続々々・メガネのつぶやき

思ったことを、思ったなりに、思っただけ。

ここまでベストイレブン

 J1が開幕して約2ヶ月、7試合が終わりました。スタートダッシュを決めたチーム、決められなかったチーム。期待に応えているチーム、期待以上のチーム、期待ハズレのチーム。上を見られるチーム、下に引きずられるチーム。いろんな視点で、一応の「隊列」が整ったと言える状況にあります。
 ってなところで、そんな序盤を振り返る意味も込めて、ここまでのベストイレブンを勝手に考えてみました。もちろん、全チームの全試合を見ているわけではないので、一ファンの戯言と思って見ていただけたら幸いです。



J1 ここまでベストイレブン

GK 河田晃平(甲府
DF 新井場徹C大阪)、菊池光将(大宮)、キム・クナン(新潟)、下平匠(大宮)

== データ抜粋 ==
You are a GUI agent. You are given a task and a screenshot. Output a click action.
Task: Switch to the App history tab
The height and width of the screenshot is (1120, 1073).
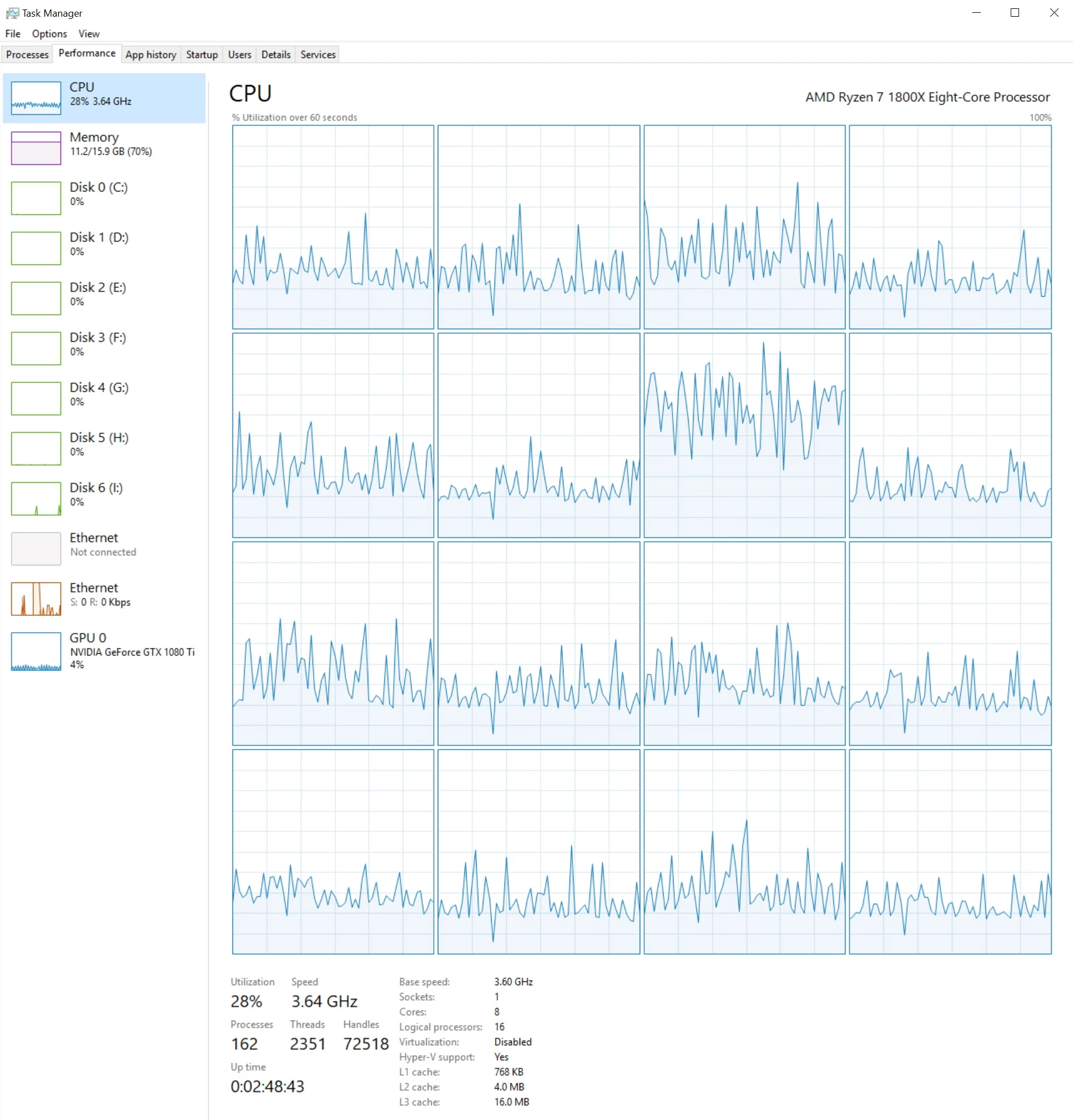coord(150,55)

== 課題一覧 ==
1. 抜粋本文で、筆者がベストイレブンを「一ファンの戯言」として受け取るよう求めている理由を1〜3文で述べてください。
2. 抜粋本文について、次の問いに答えてください。
(a) J1開幕からどれくらいの期間が経ち、何試合が終わったとされていますか。
(b) 菊池光将の所属として記されているチームはどこですか。
(c) キム・クナンの所属として記されているチームはどこですか。
3. 抜粋本文の「思ったことを、思ったなりに、思っただけ。」から「DF 新井場徹C大阪)、菊池光将(大宮)、キム・クナン(新潟)、下平匠(大宮)」までを、一字も変えずに書き写してください。

== 解答全文 ==
1. 筆者は全チームの全試合を見ているわけではありません。そのため、選出は一ファンの戯言として見てほしいと述べています。

2.
(a) 約2ヶ月で、7試合が終わりました。
(b) 大宮
(c) 新潟

3.
思ったことを、思ったなりに、思っただけ。

ここまでベストイレブン

 J1が開幕して約2ヶ月、7試合が終わりました。スタートダッシュを決めたチーム、決められなかったチーム。期待に応えているチーム、期待以上のチーム、期待ハズレのチーム。上を見られるチーム、下に引きずられるチーム。いろんな視点で、一応の「隊列」が整ったと言える状況にあります。
 ってなところで、そんな序盤を振り返る意味も込めて、ここまでのベストイレブンを勝手に考えてみました。もちろん、全チームの全試合を見ているわけではないので、一ファンの戯言と思って見ていただけたら幸いです。



J1 ここまでベストイレブン

GK 河田晃平(甲府
DF 新井場徹C大阪)、菊池光将(大宮)、キム・クナン(新潟)、下平匠(大宮)